** Provided data follows **
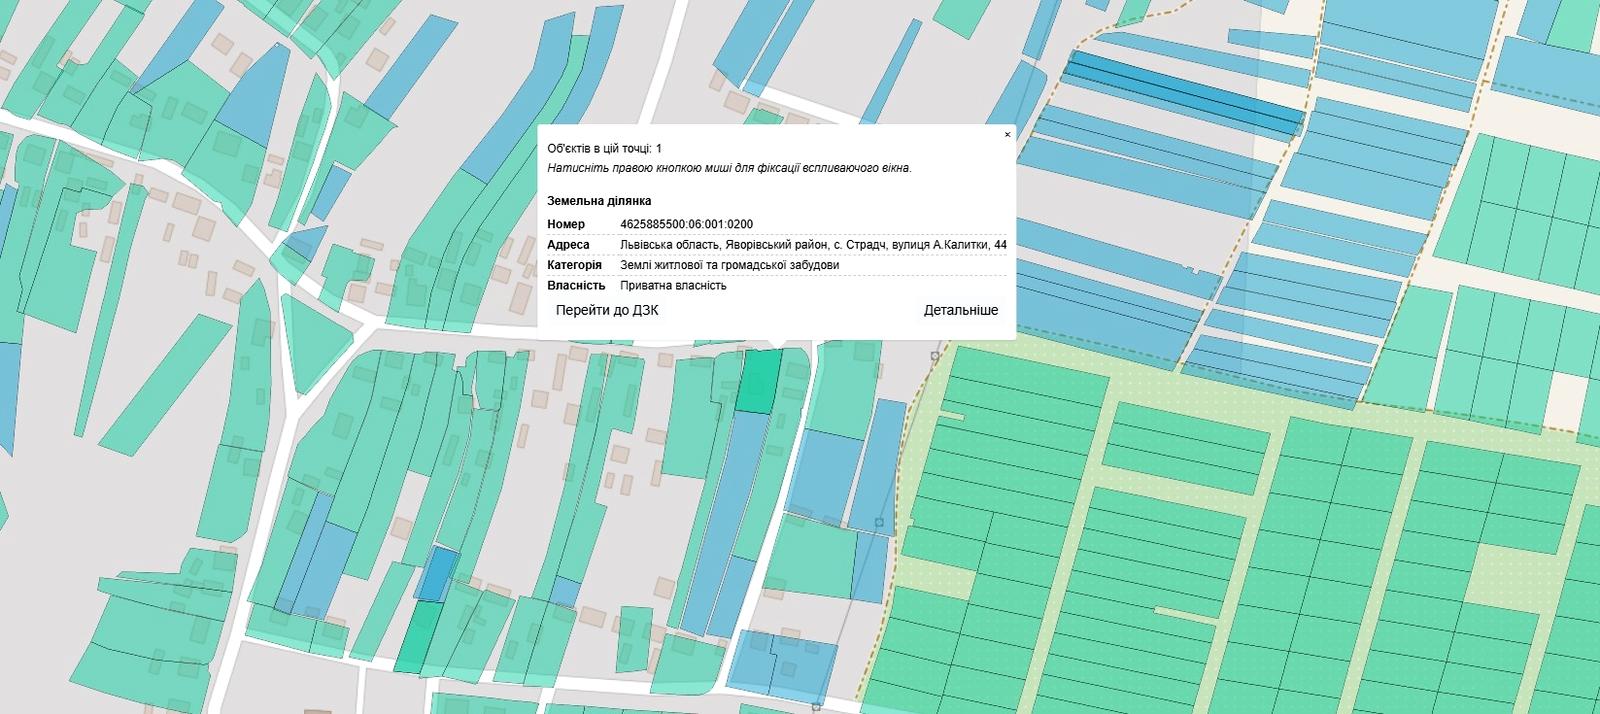Click the 'Об'єктів в цій точці: 1' line
This screenshot has width=1600, height=714.
(x=604, y=148)
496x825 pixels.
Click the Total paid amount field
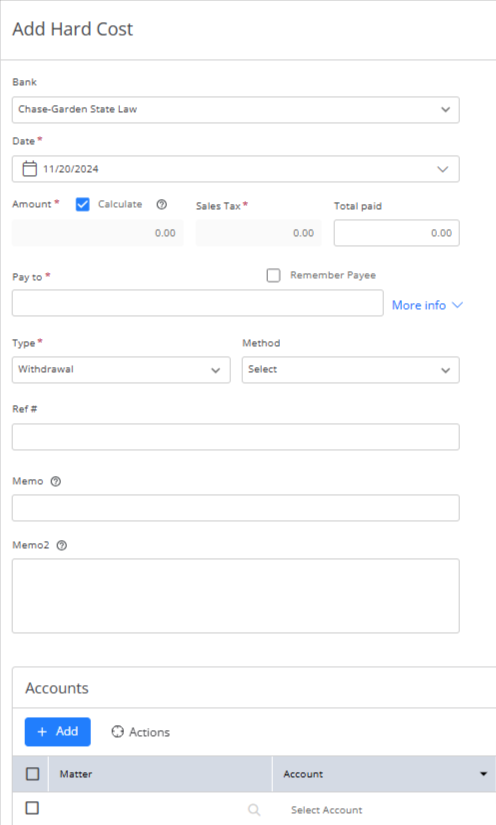[x=397, y=233]
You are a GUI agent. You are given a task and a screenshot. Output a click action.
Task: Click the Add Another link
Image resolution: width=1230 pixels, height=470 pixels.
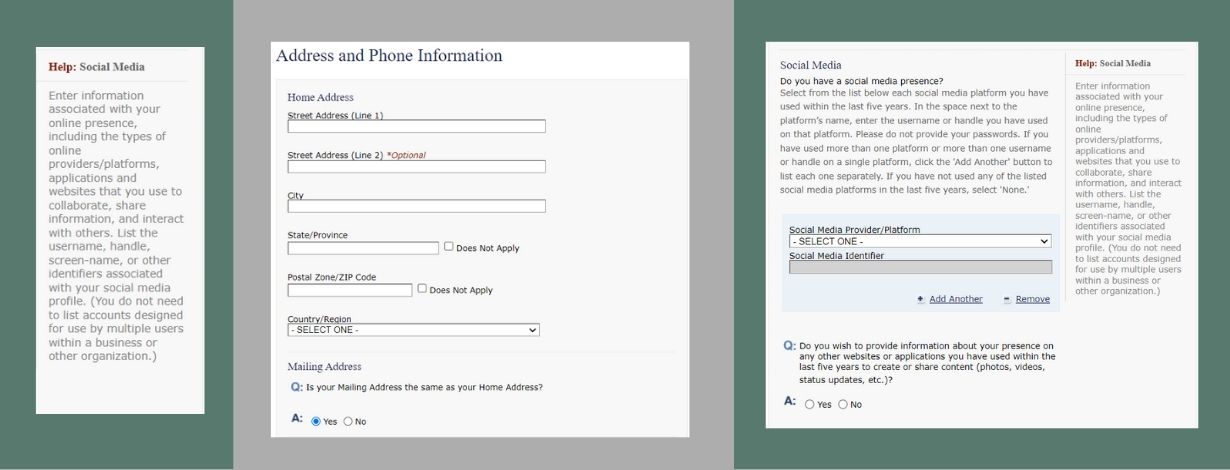point(955,299)
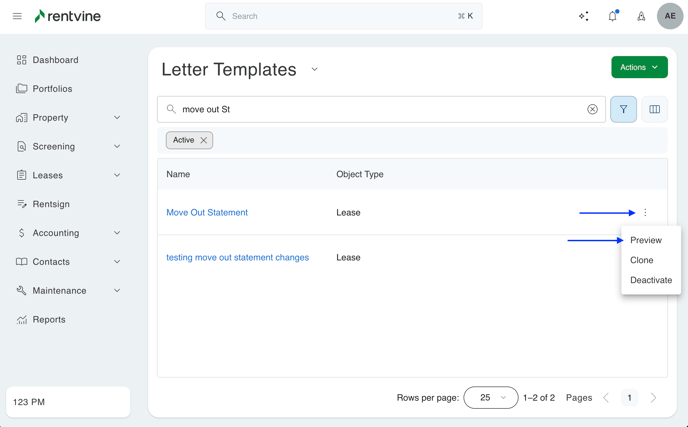Screen dimensions: 688x427
Task: Open the Move Out Statement link
Action: coord(207,212)
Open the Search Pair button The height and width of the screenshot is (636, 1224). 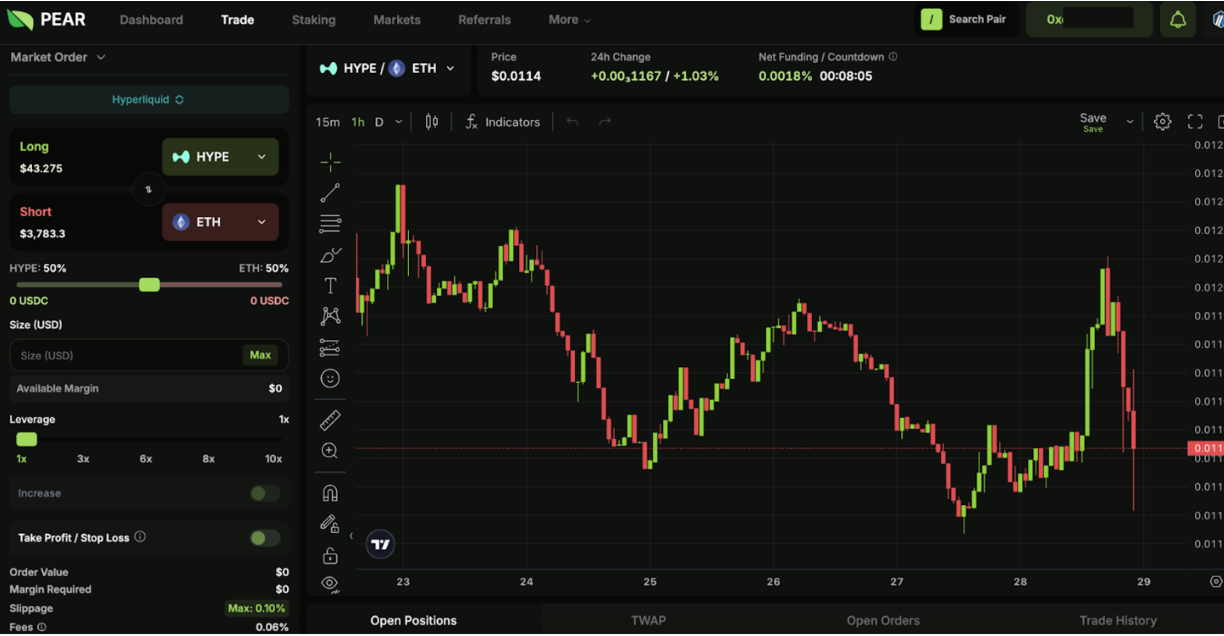(965, 20)
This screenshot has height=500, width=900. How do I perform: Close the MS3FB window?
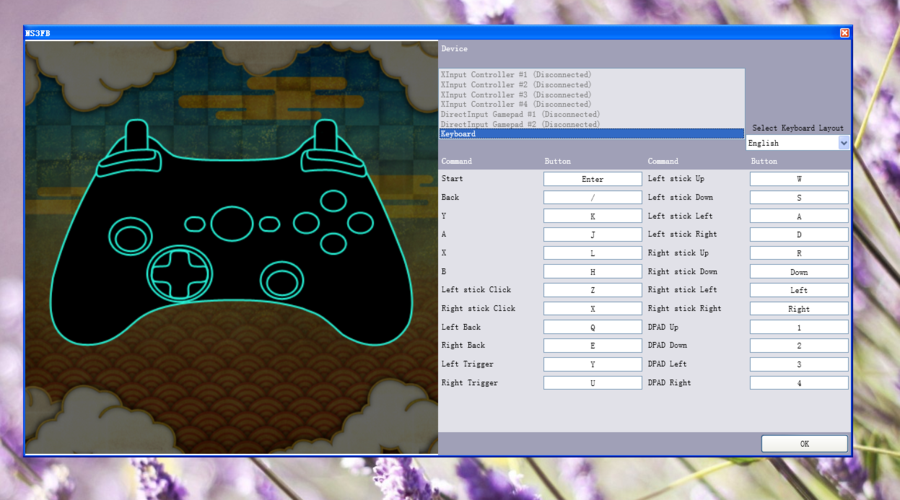coord(844,33)
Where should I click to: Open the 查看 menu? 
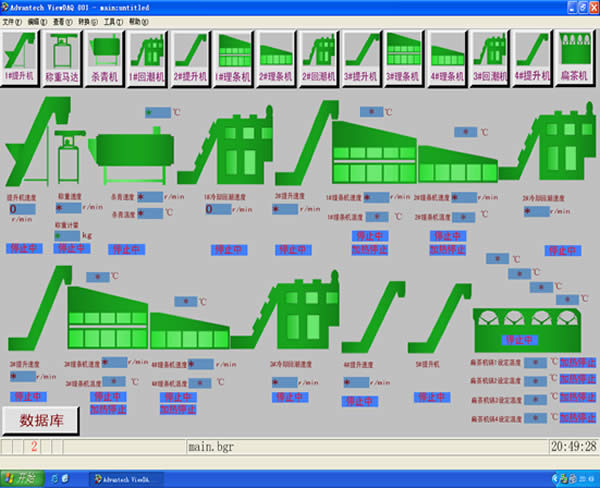[61, 21]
** End of Provided data **
* [Your assignment]: With pictures excluded, reproduce exactly the lines above from the one containing "Click the Total paid amount field" down to the one containing "Task: Click the Add Another link", those two included.

* [Problem solution]:
Click the Total paid amount field
[x=397, y=233]
You are a GUI agent. You are given a task and a screenshot. Output a click action.
Task: Click the Add Another link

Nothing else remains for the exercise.